A dimensão do drama, agora qualificado como problema sanitário de primeira ordem, levou as autoridades a traçar o Plano Nacional para a Prevenção do Suicídio, que será implementado dentro de dois anos. Na iniciativa intervirão a Organização Mundial da Saúde (OMS) e experts internacionais como Michael Phillips, diretor executivo do Centro para a Investigação e Prevenção do Suicídio (CIPS) da capital chinesa.
São múltiplos os fatores sociais, filosóficos e históricos que intervêm nesta cultura do suicídio. Por uma lado, a China vive desde 1978 um acelerado desenvolvimento econômico que trouxe consigo mudanças radicais à vida da população. Marés de migração do campo para a cidade, política de um só filho, fechamento de centenas de empresas estatais, desemprego, fim dos benefícios sociais e do trabalho de uma vida inteira, liberalização da maior parte dos setores econômicos e crescente cultura do consumo e do dinheiro.
O problema agrário
Estas mudanças, que na teoria afetaram mais a vida nas cidades, não se refletiram do mesmo modo no que se refere ao suicídio da mulher. Enquanto a mulher urbana aceitou a restrição do filho único em favor de uma melhor qualidade de vida, maiores recursos e oportunidades, no campo os filhos contribuem para a economia familiar e são o fundamento das mesmas.
Para Phillips, que explica este fenômeno, a chave está na enorme influência do controle da natalidade sobre o suicídio na mulher rural.
No campo, os casais podem solicitar permissão para um segundo filho se o primeiro é menina, e são os funcionários do gabinete local para o controle da natalidade que estabelecem o momento adequado para a gravidez a partir de quotas regionais. O aborto está fortemente associado ao incremento de suicídios. Há evidência clínica que indica que após um aborto podem apresentar-se atitudes suicidas devido a dor da perda e a depressão, e a mulher chinesa se vê pressionada a abortar quando não consegue evitar gravidez não desejada. Além disso, a preferência pelo varão nas zonas rurais leva ao infanticídio e ao aborto seletivo de meninas.
Por outro lado, no entorno rural continuam-se arranjando casamentos entre famílias e persiste a submissão da mulher a seu pai, primeiro, e a seu esposo e sogra, depois. A mulher abandona sua família para passar à do marido, à qual contribui com seu trabalho, os filhos e o cuidado dos mais velhos (daí a preferência pelo filho varão). A isto soma-se uma escassa alfabetização, falta de oportunidades e pouca auto-estima. Segundo estimativas, ao menos 40% das mulheres casadas sofre algum tipo de violência por parte do marido.

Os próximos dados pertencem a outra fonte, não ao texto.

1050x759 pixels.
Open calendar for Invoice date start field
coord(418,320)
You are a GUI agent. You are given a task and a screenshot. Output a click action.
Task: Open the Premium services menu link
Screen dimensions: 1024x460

A preferência pelo varão gerou um profundo desequilíbrio, dado que para cada 100 mulheres da última geração, há 120 homens. Isto levou ao comércio de mulheres, que são raptadas por bandos organizados. Os camponeses solteiros pagam entre 250 e 500 euros por uma jovem e, embora não haja cifras exatas, calcula-se que a cada ano vendem-se dezenas de milhares. Algumas conseguem escapar, porém lhes dá tanta vergonha que muitas vezes não voltam para sua família. Uma enorme pressão psicológica.
E um último fator, embora não menos alarmante. Há já uma década falava-se do filho único como uma "bomba de relojoaria". Estes jovens estão submetidos a um tremendo stress em seus estudos. Sofrem uma pressão permanente por parte de seus pais e avós, que põem em seu futuro acadêmico todas as suas esperanças, ao mesmo tempo que os protegem em excesso. Isto converte-os em pessoas incapazes de assimilar fracassos ou desenganos amorosos, o que explica muitos suicídios entre a população jovem.